#### SELECTED TEXT ####
Friday, 6 February 2015

Will the janitor collect your health data?

A fellow at Cornell has been swabbing subway handrails in New York City.  He's collected evidence of the diseases that ebb and flow in the city.  The data is given out free by tens of thousands of riders daily and collected on a primitive device called a pipe handrail.  He found bubonic plague and 15000 more life forms.

Data collector
This could easily be done by your janitor who daily collects the traces of DNA, disease and medication you leave behind. The issue comes up with pooh too.  Who has the right to sample your waste?   Down in the sewers of the city little gadgets can be installed at sewer junctions.  They can sample down to parts in a billion and phone it in to central health and the RCMP.  If a fugitive flushes, he can be detected.  It comes down to the politics of privacy.  Do you want the health monitors in your own toilet, or on the condo sewer outlet, or at the municipal level down by the sewer lagoon?  All three are likely.
a state employee.

The big ticket item is your own DNA.  Who has the right to know it and clone it?  This one is getting away on us.  I think we'll have to live with our DNA super-duper private recipe becoming widely available to insurers, bosses, nosy neighbours, exes, grandparents and researchers.

I'm for the data collection but sorting out who owns it will be a mess.
####
PROBLEMS AND TASKS:
A – Update the post about health data by writing it out again with "insurers" replaced by "lenders", beginning at the words "a state employee." and stopping after "grandparents and researchers.".
B – According to the post about health data, what disease did the Cornell researcher find on New York City subway handrails?
Use only the text above, with no outside knowledge.
#### RECORDED INFORMATION ####
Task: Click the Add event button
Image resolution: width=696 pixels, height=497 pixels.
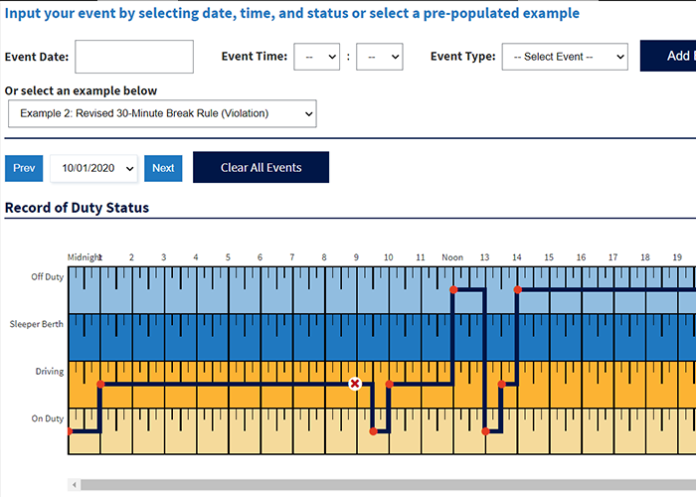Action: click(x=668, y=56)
####
#### RECORDED INFORMATION ####
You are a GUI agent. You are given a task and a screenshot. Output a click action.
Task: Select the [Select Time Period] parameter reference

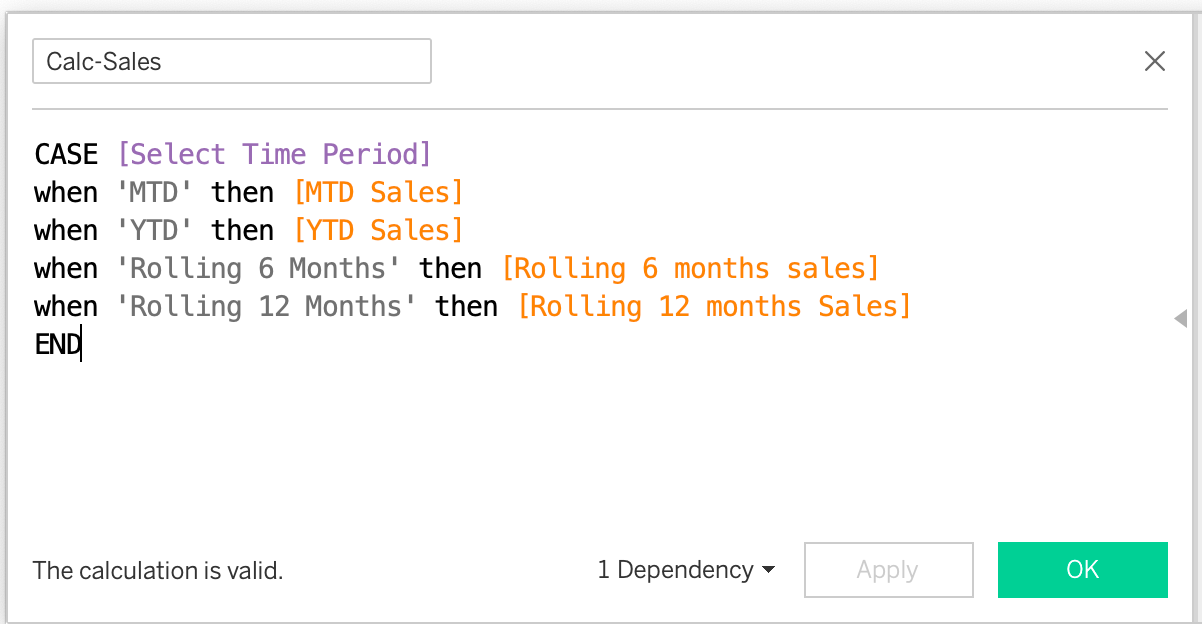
####
OUTPUTS BY TASK:
A –
a state employee.

The big ticket item is your own DNA.  Who has the right to know it and clone it?  This one is getting away on us.  I think we'll have to live with our DNA super-duper private recipe becoming widely available to lenders, bosses, nosy neighbours, exes, grandparents and researchers.

B – Bubonic plague.